Impact of carbon dioxide on the susceptibility of key respiratory tract pathogens to telithromycin and azithromycin.J Antimicrob Chemother. 2005 Jul; 56(1):224-7.JA
To determine the quantitative differences in telithromycin and azithromycin MIC values against Streptococcus pneumoniae, Haemophilus influenzae and Streptococcus pyogenes obtained using two recommended and commonly used methodologies: CLSI reference standard broth microdilution in ambient air and Etest((R)) concentration gradient in CO(2).
Four hundred clinical isolates (S. pneumoniae, n = 200; H. influenzae, n = 100; S. pyogenes, n = 100) were evaluated in seven independent laboratories. Telithromycin and azithromycin MICs were determined using CLSI broth microdilution panels incubated in ambient air and Etest strips incubated in CO(2). Standard quality control reference strains-S. pneumoniae ATCC 49619 (n = 10) and H. influenzae ATCC 49247 (n = 10)-were also tested.
Telithromycin and azithromycin Etest MICs in CO(2) were elevated for all organisms when compared with values obtained using broth microdilution in ambient air. Telithromycin geometric mean MIC values increased in CO(2) by 2.05, 1.00 and 1.78 log(2) dilutions for S. pneumoniae, H. influenzae and S. pyogenes, respectively. The corresponding values for azithromycin were 2.54, 1.21 and 3.0 log(2) dilutions, respectively.

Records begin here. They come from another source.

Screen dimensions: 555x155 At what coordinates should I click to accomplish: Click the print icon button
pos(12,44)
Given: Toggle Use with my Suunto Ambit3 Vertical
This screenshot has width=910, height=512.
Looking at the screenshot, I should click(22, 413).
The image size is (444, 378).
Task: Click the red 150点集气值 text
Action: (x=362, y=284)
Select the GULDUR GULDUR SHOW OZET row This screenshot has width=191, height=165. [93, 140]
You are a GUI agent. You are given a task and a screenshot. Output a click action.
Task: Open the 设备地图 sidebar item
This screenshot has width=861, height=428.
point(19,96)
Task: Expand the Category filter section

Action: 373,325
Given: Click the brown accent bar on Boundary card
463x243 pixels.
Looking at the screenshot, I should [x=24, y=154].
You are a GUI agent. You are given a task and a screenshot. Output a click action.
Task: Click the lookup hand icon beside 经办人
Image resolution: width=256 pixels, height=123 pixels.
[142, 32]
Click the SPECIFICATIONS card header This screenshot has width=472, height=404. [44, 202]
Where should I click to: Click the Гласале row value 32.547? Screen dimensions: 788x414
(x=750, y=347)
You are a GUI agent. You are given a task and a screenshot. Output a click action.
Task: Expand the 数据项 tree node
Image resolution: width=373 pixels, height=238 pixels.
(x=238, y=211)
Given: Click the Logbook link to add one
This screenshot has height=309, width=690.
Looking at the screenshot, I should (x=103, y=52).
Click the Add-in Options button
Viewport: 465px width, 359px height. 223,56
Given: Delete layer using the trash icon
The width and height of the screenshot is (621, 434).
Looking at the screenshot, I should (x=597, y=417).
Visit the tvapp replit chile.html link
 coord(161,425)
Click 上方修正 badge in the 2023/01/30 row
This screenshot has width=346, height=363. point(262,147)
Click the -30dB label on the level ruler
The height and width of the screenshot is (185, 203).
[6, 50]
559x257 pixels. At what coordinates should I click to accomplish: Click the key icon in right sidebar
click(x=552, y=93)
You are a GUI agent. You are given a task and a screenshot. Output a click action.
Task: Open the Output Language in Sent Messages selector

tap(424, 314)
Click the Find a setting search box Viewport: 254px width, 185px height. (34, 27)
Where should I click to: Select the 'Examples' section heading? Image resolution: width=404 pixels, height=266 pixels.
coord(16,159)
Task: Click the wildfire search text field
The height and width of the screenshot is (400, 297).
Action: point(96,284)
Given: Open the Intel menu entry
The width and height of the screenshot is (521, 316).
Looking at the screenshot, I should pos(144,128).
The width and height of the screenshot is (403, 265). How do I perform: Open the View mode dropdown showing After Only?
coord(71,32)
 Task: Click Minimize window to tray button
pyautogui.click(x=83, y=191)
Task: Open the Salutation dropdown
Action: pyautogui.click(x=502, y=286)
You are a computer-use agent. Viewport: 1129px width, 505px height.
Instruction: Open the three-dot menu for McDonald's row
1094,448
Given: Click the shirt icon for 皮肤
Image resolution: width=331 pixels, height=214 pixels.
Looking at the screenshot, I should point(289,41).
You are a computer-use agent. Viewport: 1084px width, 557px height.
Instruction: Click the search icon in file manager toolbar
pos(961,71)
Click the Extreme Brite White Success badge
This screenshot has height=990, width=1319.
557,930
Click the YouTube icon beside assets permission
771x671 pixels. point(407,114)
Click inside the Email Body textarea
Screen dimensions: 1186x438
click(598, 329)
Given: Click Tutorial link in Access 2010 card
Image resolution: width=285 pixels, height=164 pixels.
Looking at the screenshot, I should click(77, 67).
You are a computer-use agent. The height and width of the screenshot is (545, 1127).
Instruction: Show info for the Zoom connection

Telithromycin MICs measured using Etest in CO(2) are consistently elevated compared with those generated by CLSI broth microdilution measured in ambient air. These findings indicate that Etest should not be routinely used for the determination of telithromycin MICs against S. pneumoniae, H. influenzae and S. pyogenes, unless appropriate corrective factors are applied before reporting MICs or applying interpretive susceptibilities. Based on results from this study, Etest MIC breakpoints and quality control ranges are proposed.